Wednesday, July 30, 2014

See what Eyes Over Puget Sound saw on July 28

By Sandy Howard, communication manager, Environmental Assessment Program
Sediment-rich water from the glacier-fed Skagit River
On this month’s opening slide at right, you’re seeing a patchy mosaic of sediment-rich water from the glacier-fed Skagit River against the backdrop of lovely Mount Baker on July 28.

A highlight of this flight was a dramatic algae eddy we spotted at Sinclair Inlet off the Kitsap Peninsula – did you see our Tweet about that yesterday@ecologyWA?

If you missed it, our photo is on slide 28 of this month’s Eyes Over Puget Sound.

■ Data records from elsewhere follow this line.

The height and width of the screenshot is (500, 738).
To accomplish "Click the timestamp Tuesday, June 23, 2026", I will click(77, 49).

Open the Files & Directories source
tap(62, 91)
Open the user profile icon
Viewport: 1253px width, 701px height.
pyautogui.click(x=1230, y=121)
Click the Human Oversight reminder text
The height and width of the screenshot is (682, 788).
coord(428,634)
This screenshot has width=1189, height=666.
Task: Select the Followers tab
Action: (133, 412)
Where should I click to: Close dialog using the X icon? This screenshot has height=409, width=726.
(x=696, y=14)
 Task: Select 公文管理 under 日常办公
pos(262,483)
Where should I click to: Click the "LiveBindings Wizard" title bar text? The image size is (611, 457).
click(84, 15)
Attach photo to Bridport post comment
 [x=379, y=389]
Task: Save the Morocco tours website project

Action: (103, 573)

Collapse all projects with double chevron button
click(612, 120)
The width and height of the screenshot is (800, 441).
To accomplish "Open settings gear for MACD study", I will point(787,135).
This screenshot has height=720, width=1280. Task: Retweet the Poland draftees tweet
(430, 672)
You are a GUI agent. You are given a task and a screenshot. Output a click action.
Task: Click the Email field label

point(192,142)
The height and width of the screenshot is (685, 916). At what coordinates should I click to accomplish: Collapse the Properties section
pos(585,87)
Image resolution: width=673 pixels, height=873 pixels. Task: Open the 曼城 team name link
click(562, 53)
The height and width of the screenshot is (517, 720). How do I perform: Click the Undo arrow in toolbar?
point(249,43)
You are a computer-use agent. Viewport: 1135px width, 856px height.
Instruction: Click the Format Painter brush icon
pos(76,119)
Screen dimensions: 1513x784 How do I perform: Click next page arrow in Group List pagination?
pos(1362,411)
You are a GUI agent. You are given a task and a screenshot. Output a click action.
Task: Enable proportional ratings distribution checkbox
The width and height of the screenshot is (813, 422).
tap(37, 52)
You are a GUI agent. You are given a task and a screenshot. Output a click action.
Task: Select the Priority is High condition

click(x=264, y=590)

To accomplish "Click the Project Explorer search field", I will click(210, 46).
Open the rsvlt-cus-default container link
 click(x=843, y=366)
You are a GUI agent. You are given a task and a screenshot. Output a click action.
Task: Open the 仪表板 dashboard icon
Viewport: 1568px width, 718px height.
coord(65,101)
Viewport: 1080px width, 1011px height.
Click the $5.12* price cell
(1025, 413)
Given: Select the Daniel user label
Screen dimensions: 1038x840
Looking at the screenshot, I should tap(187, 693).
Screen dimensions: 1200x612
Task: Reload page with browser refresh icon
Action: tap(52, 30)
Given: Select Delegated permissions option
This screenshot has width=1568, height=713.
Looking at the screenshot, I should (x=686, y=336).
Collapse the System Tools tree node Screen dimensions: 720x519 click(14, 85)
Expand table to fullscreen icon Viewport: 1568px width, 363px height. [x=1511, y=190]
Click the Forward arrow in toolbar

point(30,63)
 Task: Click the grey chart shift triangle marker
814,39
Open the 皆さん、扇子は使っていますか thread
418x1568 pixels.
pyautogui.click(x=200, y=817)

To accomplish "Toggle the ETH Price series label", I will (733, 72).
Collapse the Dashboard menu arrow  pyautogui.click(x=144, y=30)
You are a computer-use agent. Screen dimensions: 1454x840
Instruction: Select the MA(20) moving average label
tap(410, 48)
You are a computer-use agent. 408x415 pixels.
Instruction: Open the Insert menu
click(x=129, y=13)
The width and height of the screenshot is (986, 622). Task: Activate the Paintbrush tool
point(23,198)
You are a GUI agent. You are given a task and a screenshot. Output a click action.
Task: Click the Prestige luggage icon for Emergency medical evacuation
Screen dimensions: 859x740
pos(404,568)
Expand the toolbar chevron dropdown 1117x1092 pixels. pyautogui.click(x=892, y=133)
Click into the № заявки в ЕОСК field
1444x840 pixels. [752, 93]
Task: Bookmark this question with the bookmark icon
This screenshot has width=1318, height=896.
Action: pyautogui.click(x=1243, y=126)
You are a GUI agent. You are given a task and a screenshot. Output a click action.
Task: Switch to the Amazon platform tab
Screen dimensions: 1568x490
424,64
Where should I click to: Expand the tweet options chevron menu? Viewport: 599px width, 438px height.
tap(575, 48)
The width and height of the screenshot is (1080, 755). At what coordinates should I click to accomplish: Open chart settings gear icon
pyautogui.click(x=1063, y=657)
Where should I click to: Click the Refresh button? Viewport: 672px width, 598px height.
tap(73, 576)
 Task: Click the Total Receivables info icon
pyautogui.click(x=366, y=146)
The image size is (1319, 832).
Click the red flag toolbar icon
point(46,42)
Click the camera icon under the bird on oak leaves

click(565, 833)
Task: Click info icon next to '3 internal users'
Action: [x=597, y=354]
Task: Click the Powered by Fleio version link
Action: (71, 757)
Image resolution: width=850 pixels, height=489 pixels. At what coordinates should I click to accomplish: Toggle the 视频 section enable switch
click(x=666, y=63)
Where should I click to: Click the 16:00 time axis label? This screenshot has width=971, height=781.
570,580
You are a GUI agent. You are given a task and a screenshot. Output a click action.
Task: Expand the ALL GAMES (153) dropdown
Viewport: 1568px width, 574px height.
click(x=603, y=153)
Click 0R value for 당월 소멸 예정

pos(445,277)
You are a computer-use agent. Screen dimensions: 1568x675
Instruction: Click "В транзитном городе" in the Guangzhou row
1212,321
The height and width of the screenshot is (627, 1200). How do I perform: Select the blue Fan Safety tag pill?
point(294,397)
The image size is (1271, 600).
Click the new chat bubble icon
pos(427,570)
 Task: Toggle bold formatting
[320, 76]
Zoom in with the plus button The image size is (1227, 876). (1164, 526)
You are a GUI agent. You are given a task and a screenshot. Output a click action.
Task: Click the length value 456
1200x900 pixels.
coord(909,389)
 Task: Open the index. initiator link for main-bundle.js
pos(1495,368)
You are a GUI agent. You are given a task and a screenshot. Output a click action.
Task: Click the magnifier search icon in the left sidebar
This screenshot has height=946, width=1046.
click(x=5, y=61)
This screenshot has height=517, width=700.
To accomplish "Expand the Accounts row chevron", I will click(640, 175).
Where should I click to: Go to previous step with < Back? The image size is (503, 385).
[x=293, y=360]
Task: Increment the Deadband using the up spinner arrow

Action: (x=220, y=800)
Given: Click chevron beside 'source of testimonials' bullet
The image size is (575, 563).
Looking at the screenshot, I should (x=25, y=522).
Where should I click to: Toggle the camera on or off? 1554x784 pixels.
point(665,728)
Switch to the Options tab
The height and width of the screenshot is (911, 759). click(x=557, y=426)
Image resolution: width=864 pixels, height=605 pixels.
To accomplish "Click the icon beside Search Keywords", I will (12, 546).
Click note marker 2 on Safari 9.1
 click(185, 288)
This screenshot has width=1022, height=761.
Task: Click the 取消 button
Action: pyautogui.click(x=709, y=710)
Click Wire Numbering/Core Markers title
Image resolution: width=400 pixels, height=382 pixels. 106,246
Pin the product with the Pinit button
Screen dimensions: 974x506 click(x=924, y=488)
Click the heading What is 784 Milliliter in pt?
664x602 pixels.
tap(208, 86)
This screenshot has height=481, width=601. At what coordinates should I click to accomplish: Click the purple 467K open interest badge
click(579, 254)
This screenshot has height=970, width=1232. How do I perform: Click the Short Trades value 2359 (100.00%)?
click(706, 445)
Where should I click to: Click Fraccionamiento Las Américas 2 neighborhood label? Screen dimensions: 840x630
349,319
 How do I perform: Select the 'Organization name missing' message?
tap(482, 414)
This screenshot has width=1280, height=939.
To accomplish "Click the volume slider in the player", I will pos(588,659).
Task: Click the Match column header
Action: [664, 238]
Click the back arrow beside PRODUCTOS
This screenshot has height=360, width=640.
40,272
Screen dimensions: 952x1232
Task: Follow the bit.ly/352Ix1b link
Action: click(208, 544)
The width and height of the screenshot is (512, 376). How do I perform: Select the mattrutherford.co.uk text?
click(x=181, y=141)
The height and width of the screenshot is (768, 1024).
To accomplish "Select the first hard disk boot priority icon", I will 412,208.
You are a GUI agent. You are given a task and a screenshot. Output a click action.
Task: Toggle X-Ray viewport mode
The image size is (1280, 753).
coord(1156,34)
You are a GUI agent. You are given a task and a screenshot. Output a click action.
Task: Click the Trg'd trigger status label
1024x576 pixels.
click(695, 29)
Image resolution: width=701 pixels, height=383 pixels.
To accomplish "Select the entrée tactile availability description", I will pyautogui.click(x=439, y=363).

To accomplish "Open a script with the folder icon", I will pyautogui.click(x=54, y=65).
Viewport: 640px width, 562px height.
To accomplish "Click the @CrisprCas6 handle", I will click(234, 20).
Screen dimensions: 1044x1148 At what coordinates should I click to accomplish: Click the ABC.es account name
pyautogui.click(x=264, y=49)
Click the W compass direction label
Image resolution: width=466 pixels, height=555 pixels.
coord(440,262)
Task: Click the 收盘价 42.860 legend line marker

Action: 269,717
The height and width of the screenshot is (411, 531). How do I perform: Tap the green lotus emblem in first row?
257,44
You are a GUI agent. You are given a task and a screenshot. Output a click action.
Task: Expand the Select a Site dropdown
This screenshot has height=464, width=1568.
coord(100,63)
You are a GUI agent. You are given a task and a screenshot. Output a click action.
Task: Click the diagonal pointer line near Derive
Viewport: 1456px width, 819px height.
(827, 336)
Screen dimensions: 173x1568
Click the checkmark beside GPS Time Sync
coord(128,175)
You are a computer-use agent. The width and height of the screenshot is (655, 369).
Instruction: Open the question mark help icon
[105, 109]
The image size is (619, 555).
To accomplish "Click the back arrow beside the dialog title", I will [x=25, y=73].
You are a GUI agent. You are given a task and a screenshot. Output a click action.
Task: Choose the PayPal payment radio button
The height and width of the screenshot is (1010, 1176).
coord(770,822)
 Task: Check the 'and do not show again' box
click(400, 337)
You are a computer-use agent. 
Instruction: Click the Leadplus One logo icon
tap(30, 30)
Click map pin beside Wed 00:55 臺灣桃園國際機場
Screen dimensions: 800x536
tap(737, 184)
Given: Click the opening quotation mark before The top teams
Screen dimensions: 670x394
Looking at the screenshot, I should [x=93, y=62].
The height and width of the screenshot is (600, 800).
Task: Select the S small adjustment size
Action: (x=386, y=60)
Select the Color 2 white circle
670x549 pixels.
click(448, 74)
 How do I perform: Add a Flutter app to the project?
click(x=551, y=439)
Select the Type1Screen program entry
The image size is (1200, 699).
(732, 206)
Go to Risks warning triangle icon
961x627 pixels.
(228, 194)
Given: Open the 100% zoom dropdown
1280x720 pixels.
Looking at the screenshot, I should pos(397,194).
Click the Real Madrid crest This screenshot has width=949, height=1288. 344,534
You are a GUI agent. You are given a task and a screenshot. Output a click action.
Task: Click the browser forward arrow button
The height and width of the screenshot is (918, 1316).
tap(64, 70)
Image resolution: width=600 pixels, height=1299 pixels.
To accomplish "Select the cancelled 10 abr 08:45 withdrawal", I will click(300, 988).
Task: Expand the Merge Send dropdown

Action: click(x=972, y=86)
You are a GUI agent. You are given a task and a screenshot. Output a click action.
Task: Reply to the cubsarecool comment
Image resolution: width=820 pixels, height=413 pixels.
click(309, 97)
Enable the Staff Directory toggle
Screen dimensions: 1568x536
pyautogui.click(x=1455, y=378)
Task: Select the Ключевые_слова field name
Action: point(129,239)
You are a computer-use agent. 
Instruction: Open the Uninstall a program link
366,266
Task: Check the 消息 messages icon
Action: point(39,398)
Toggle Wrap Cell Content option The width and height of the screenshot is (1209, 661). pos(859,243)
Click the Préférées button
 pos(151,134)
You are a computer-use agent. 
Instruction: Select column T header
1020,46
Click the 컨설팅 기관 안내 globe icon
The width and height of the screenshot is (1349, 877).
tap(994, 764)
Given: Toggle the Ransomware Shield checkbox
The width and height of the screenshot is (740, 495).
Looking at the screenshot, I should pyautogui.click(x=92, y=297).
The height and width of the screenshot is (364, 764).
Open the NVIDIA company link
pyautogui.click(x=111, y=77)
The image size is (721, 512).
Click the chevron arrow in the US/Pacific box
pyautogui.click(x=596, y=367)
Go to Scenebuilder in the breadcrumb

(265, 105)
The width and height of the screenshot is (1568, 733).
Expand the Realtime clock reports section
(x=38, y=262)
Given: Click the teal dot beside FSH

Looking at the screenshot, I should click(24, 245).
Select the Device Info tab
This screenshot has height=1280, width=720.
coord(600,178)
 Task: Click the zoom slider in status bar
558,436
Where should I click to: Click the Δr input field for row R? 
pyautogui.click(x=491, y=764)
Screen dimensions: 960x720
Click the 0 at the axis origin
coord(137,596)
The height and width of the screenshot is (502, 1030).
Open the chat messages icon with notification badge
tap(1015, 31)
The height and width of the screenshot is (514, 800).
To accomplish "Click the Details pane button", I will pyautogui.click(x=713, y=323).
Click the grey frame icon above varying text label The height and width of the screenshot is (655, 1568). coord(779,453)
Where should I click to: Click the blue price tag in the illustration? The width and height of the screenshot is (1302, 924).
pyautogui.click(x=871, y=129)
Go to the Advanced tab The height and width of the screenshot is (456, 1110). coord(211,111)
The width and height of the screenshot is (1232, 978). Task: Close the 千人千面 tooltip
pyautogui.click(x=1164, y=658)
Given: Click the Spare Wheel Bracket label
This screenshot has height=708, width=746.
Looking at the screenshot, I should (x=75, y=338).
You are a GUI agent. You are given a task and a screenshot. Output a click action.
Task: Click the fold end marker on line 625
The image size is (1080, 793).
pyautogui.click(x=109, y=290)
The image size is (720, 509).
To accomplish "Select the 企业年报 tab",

Warmer and sunnier days are making higher than normal river flows from the Skagit and Nisqually.

Biological activity in the water column is high – as marine scientist Christopher Krembs says, “Puget Sound is really cooking.”

We’re seeing lots of organic surface debris in Hood Canal, Padilla Bay, and many Inlets.

We’ve got red-brown blooms in South Sound, Discovery Bay, and regions of Bellingham Bay. There are different blooms in Skagit Bay, Padilla Bay, and Sinclair Inlet. Jelly fish are numerous in all southernmost South Sound Bays. Hood Canal remains cold but Puget Sound-wide temperatures are now warmer and less salty.

Data from the Victoria Clipper and our sampling in the Strait provides important information on water exchange with the ocean.

Eyes Over Puget Sound combines high-resolution photo observations with satellite images, en route ferry data between Seattle and Victoria BC, and measurements from our moored instruments.